Lo decisivo es esto: Que ni la fe en sí mismo, ni el esfuerzo, ni el trabajo tenaz, ni el goce de la “creación”, justifican por sí mismos la obra. Porque ese esfuerzo, ese trabajo, ese dolor, puede ser vivido por un artista “aún no reconocido por su propia obra”; son sentimientos genéricos que desbordan incluso la esfera del arte, y se extienden a cualquier actividad humana, y aun más allá del hombre: “El dolor hace cantar a los poetas y cacarear a las gallinas.” Ni el dolor, ni el goce, ni el trabajo subjetivo, ni la duda, ni la fe, son justificantes: La justificación sólo puede venir de la propia obra, y con ella la salvación del artista en cuanto tal. De la perfección de una obra que haya alcanzado un punto de madurez tal que sea ya capaz de impedir al artista rectificar nada. Entonces, el artista, liberado de su libertad de elección, perderá su libertad para cambiar cualquier detalle de lo que ha hecho y se verá obligado a decir a cualquier crítico que le sugiera la conveniencia de alguna variación: “¿Y quién soy yo para modificar esta obra maestra?”

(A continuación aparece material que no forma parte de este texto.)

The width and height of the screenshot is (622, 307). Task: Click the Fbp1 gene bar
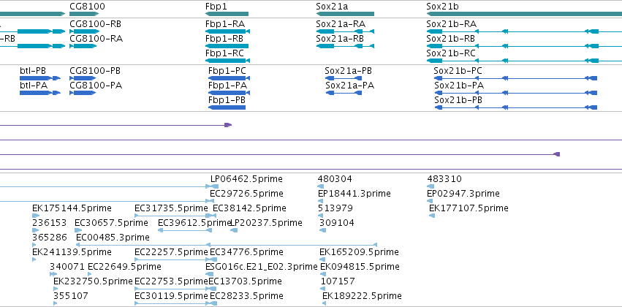(227, 14)
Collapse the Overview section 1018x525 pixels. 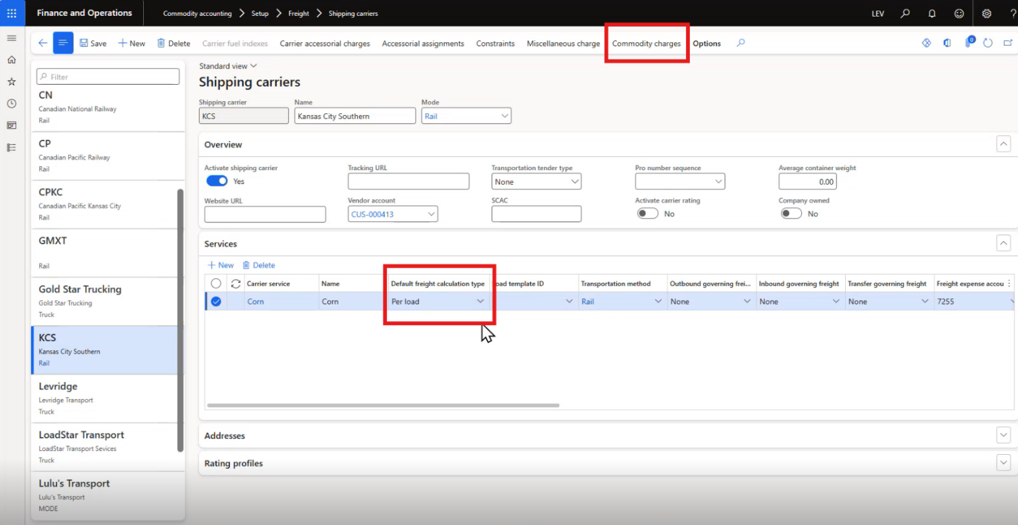1003,144

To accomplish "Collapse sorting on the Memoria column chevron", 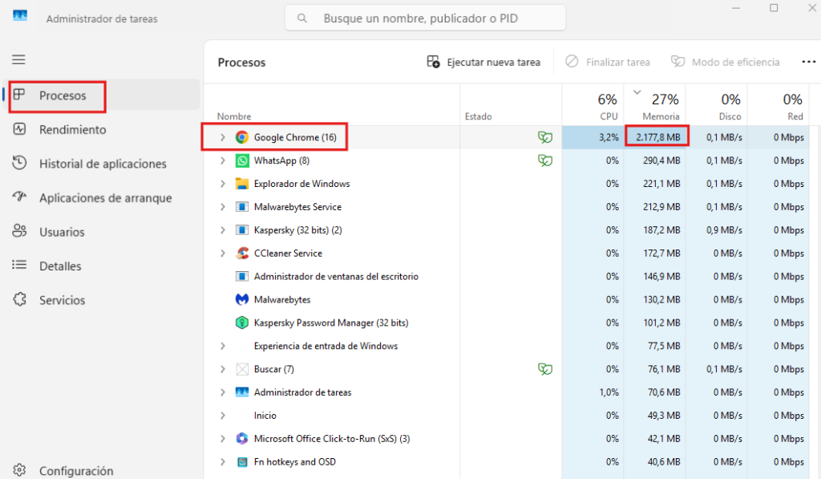I will coord(637,91).
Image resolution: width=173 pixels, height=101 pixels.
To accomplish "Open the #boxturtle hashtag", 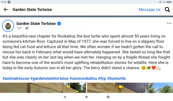I will [117, 78].
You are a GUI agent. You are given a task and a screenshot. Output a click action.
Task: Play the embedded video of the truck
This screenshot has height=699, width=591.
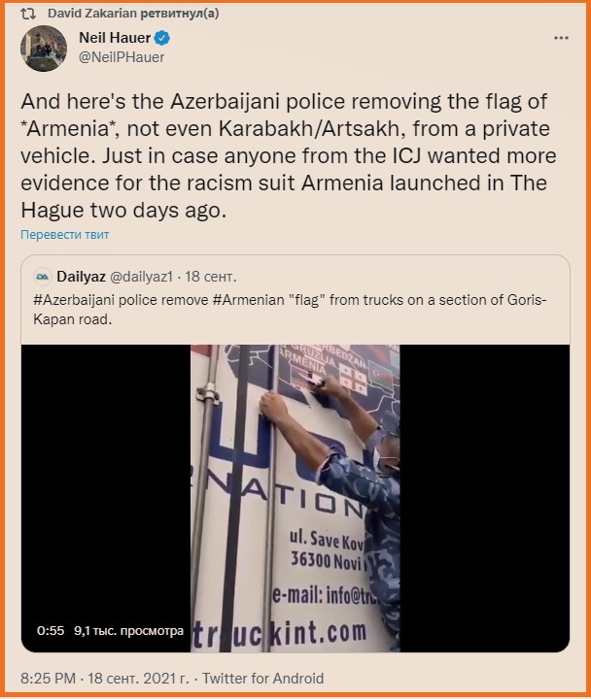296,498
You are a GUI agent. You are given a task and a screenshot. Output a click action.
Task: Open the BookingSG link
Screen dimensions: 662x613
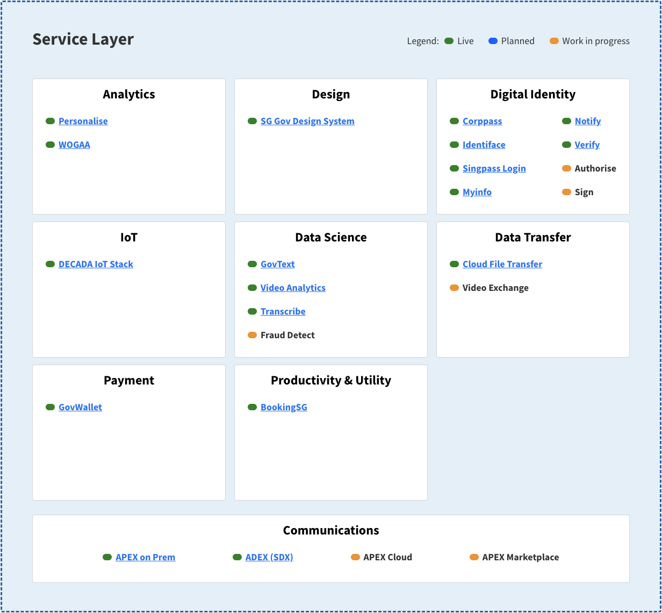[x=284, y=407]
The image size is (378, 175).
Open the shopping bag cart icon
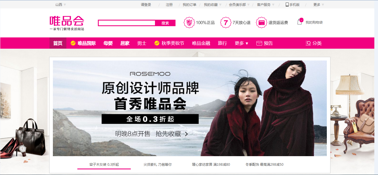(x=300, y=21)
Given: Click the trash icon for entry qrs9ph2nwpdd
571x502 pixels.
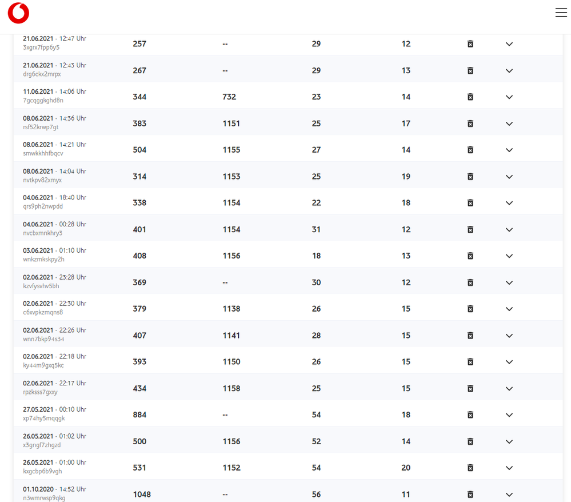Looking at the screenshot, I should [470, 202].
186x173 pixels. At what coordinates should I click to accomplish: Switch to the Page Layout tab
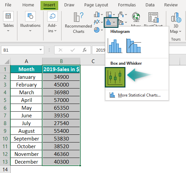tap(96, 5)
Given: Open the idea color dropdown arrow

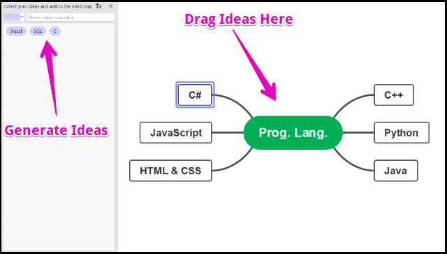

Hasta que llegue este momento, si llega, sólo su voluntad de acero puede mantener al artista a flote en el oleaje agitado del nuevo mundo en embrión. El artista sabe que no basta el reconocimiento que él pueda haber obtenido, o seguir obteniendo de las personas que confían en él, que tienen fe en él, y que lo juzgan favorablemente. Sabe que el reconocimiento sólo puede proceder de la obra misma que él ha creado, y de la cual habrá tenido que segregarse de un modo muy parecido (aunque desde luego no igual) a como el geómetra que, tras tortuosos caminos personales, ha logrado demostrar un teorema y mediante esa demostración él mismo queda segregado de su propio descubrimiento o invención. ¿Acaso el teorema de Pitágoras necesita seguir recordando a Pitágoras una vez que fue definitivamente demostrado? Euclides ni siquiera lo presentará en sus Elementos como “Teorema de Pitágoras”; simplemente lo designará por un número de orden, en la serie de sus demostraciones, como “Teorema 47”. Y, sin embargo, a pesar de todo, Pitágoras, segregado de la Geometría, por su teorema, volverá a ser asociado a ella por los demás hombres. El artista, segregado de su propia obra, cuando ésta haya alcanzado su perfección, volverá a ser vinculado a ella por todo aquel que sea capaz de admirarla.
Esperamos que el artista de Alarcón, Jesús Mateo, culmine muy pronto su obra y se libere de ella. Sólo cuando esto ocurra podremos comenzar los demás a encadenarlo de nuevo a ella, como su autor propio.
[En la versión de este texto recogida en Pinturas contemporáneas de Jesús Mateo, Centro de Arte Pintura Mural de Alarcón, Cuenca 2018, págs. 43-51, en las últimas dos frases del párrafo “Estos materiales…” (página 49), se ocultan los matices de “libertad” al desaparecer las especificaciones precisas “libertad-de” y “libertad-para”.]